» About this task
Quote word for word the lines starting at the line with "Image resolution: width=875" and ending at the final line of the entries. Leave out any pictures.

» Input
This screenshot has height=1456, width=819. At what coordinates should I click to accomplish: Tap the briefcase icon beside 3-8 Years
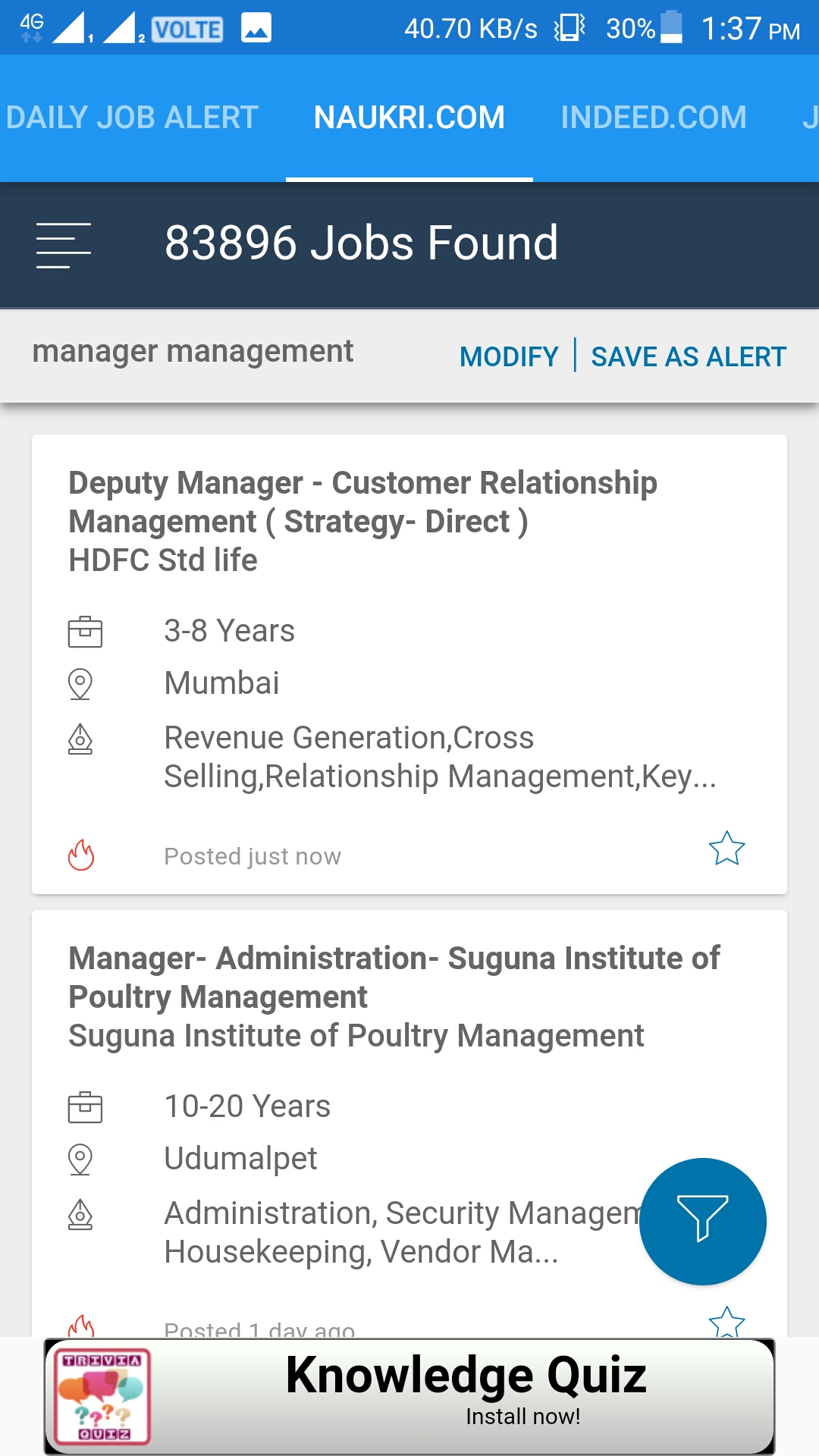[x=85, y=632]
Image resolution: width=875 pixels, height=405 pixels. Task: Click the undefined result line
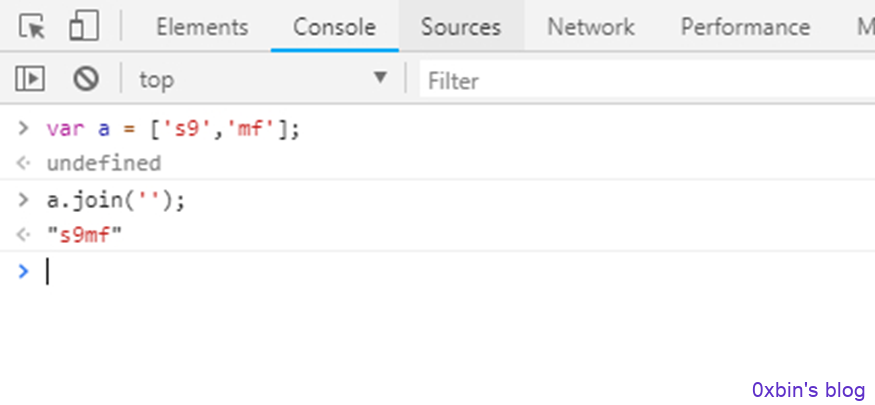pyautogui.click(x=104, y=163)
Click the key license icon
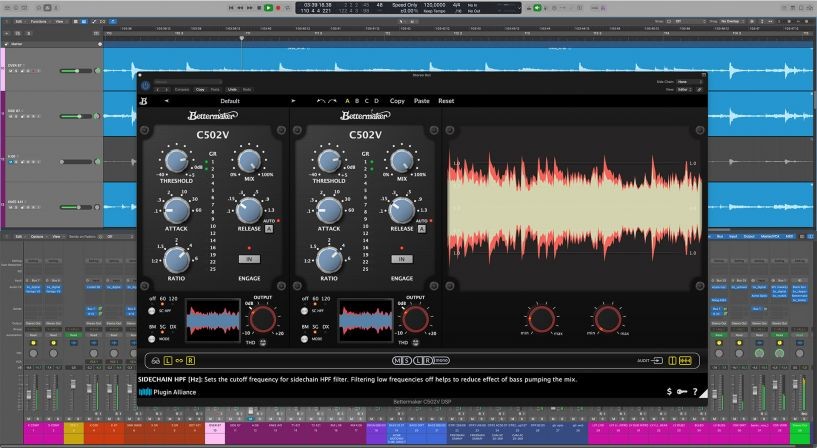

» Exercise response
Image resolution: width=875 pixels, height=405 pixels. Task: Click the undefined result line
pyautogui.click(x=104, y=163)
Click the key license icon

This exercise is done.